■ Exercício A:
Responda a partir do texto sobre equipas de desenvolvimento de software:
(i) Com que se compara fazer software, por oposição a um solo?
(ii) Além dos programadores, que membros da equipa de desenvolvimento são referidos?
(iii) Qual é a principal razão apontada para a equipa nem sempre ser tratada com respeito?
■ Exercício B: Cite o trecho do texto sobre equipas de desenvolvimento de software que começa em "A qualidade da" e segue até "projetos , plural.".
=== Excerto para leitura ===
Fazer software é uma arte, mas ao contrário da pintura e da escultura é um tipo de arte que se faz em equipa. Algo mais como um concerto e menos como um solo. Fazer software sozinho é possivel, mas lento e chato.
No mundo profissional software é feito em equipa. A equipe de desenvolvimento não são apenas os programadores. São todos aqueles que participam de alguma forma no desenvolvimento. Desde do arquiteto até o testador, passando pelo programador, pelo gerente e até pelo representante do cliente.
O problema é que nem sempre a equipe é tratada com respeito. A principal razão para isso é que a equipa não exige respeito. Às vezes por falta de conhecimento do seu valor ou do seu papel no grande esquema das coisas, às vezes por modéstia e às vezes por que não estão nem ai. O problema maior acontece quando ela não exige respeito porque sua qualidade é pobre.
A qualidade da equipe de desenvolvimento é um fator a ser considerado independentemente da plataforma de desenvolvimento escolhida. Uma equipe bem treinada, afiada, com acesso a uma base de código útil que ela entenda e domine, pode ser a diferença entre o sucesso e o fracasso dos projetos. Sim, projetos , plural.
=== Material fornecido ===
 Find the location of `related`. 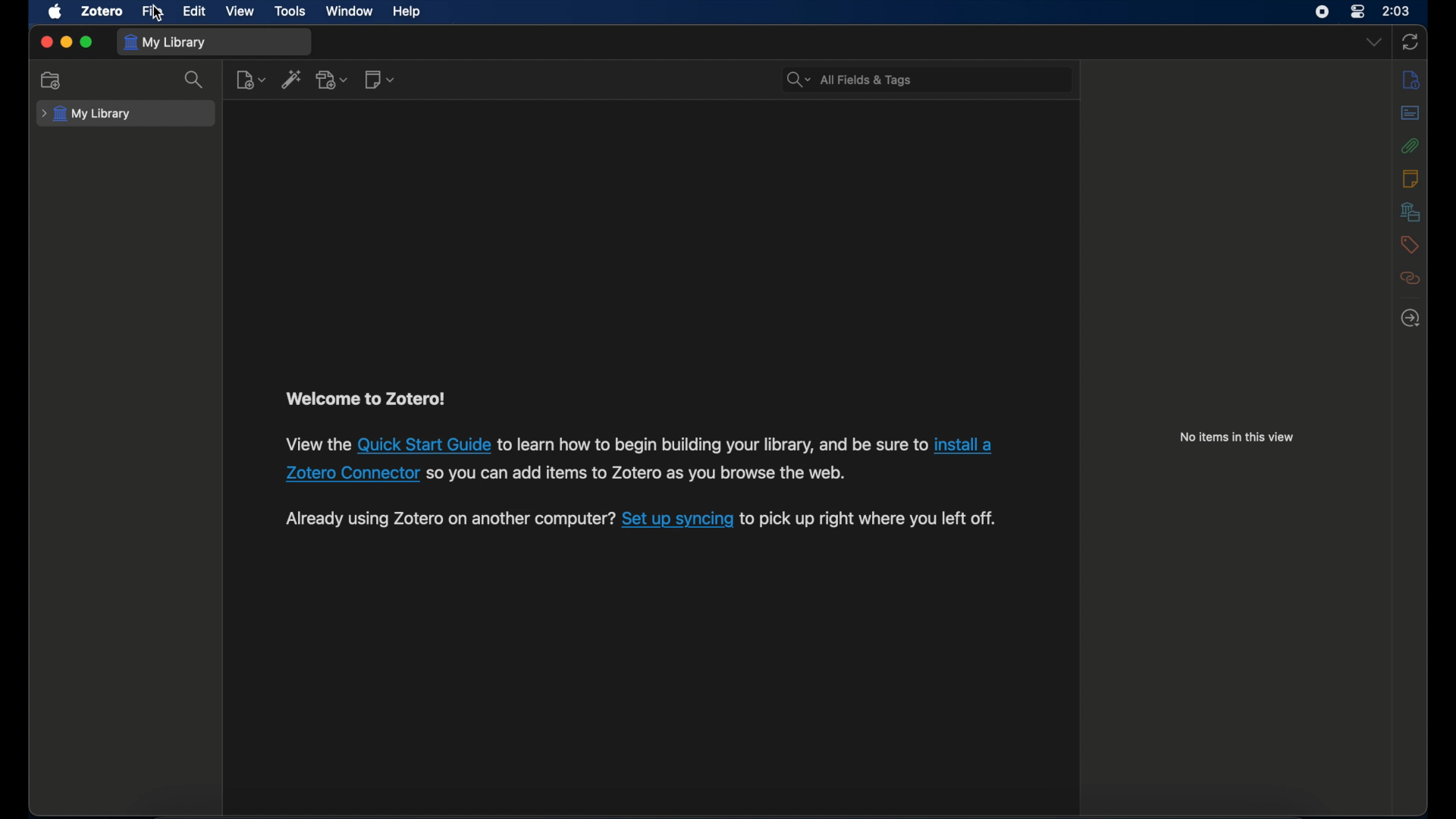

related is located at coordinates (1410, 279).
===
■ Resultado A:
(i) Com um concerto.
(ii) O arquiteto, o testador, o gerente e o representante do cliente.
(iii) A equipa não exige respeito.

■ Resultado B:
A qualidade da equipe de desenvolvimento é um fator a ser considerado independentemente da plataforma de desenvolvimento escolhida. Uma equipe bem treinada, afiada, com acesso a uma base de código útil que ela entenda e domine, pode ser a diferença entre o sucesso e o fracasso dos projetos. Sim, projetos , plural.